Además, la huida no termina necesariamente al pisar suelo chadiano. Entre los refugiados, especialmente de la comunidad masalit, se registran amenazas directas incluso después de haber escapado de Sudán, atestigua Mekela Laotol, responsable de Protección de Acnur en Adré. “Hay personas que siguen recibiendo llamadas y mensajes anónimos de amenaza”, explica. Utilizando números de teléfono sudaneses y aplicaciones como WhatsApp, los intimidadores recuerdan a los desplazados que conocen su identidad y su historia, prolongando el miedo más allá de la frontera.

Los testimonios describen un proceso de huida marcado por el miedo constante, la separación familiar y la pérdida de seres queridos. Los entrevistados aluden a robos y agresiones por el camino que frecuentemente acaban en asesinatos a sangre fría. “No he vuelto a saber de dos de los hijos que aún me quedan vivos desde que nos fuimos de El Fasher”, asegura Ashaa Abdalla. Adam Adoul explica que durante su huida vio cómo varios vehículos civiles fueron emboscados en el camino. En uno de ellos, murieron o desaparecieron varias personas. “De 13 personas, solo siete llegaron”, afirma.

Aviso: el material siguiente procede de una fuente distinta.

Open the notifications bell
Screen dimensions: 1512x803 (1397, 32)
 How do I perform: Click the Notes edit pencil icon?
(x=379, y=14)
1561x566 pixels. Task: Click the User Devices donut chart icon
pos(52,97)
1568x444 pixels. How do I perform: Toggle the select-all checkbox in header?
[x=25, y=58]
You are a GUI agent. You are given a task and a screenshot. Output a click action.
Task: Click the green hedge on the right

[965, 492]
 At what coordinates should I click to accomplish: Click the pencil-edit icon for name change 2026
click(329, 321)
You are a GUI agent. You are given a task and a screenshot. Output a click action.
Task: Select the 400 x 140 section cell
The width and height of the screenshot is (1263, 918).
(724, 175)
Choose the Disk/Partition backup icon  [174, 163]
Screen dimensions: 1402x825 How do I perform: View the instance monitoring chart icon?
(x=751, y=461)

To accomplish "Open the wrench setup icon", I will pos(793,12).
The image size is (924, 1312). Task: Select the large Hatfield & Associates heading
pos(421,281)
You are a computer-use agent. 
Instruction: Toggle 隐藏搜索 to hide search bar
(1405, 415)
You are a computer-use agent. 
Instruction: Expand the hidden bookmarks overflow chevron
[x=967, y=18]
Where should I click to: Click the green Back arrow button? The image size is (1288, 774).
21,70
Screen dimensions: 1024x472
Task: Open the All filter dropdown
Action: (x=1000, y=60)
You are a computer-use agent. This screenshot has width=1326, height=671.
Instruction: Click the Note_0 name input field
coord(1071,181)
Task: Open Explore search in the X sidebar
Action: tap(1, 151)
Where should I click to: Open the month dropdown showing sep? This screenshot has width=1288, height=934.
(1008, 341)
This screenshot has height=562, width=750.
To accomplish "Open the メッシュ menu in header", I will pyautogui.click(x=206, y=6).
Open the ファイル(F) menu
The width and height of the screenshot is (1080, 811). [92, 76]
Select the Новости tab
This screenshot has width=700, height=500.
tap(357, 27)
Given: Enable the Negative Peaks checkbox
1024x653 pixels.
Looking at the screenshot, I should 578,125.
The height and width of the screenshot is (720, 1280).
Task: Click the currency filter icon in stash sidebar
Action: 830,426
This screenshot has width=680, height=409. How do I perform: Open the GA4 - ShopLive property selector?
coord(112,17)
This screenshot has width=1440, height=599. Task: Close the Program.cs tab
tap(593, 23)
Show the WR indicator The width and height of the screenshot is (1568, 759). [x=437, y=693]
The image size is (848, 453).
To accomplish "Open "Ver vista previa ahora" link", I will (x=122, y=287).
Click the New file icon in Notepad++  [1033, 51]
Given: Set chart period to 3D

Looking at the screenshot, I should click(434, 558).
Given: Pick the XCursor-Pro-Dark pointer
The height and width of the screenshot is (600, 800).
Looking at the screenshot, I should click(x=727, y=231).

En este contexto, las mujeres y niños, que suponen alrededor del 87% de los sudaneses desplazados a Chad, son especialmente vulnerables. Los menores son atacados directamente y sufren trauma psicológico, mutilaciones y heridas que pueden quedar permanentes. Las mujeres sufren violencia cuando van a buscar agua o leña, son secuestradas, abusadas o asesinadas.
Se llevaban a las mujeres, las retenían seis o siete días y luego las abandonaban.Koltouma Arbab Hamed, refugiada sudanesa en Chad
Pero de la violencia sexual no se habla. Al menos no en primera persona. “A mi mujer le quitaron la ropa y le hicieron cosas horribles. Ella no me ha contado que la violaran, pero yo sé que lo hicieron. Cuando le han preguntado las ONG, lloró muchísimo, pero no quiso hablar del tema”, refiere Ibrahim.
Koltouma recuerda esa violencia dirigida a mujeres y niños: “Los combatientes se llevaban a las mujeres a sus casas; algunas fueron violadas y otras golpeadas. Se las llevaban durante seis o siete días y luego las abandonaban. Si tenías un hijo varón, lo mataban. Algunas fueron secuestradas, violadas o asesinadas”, asegura, reviviendo el miedo en sus ojos y apretando a su bebé contra el pecho.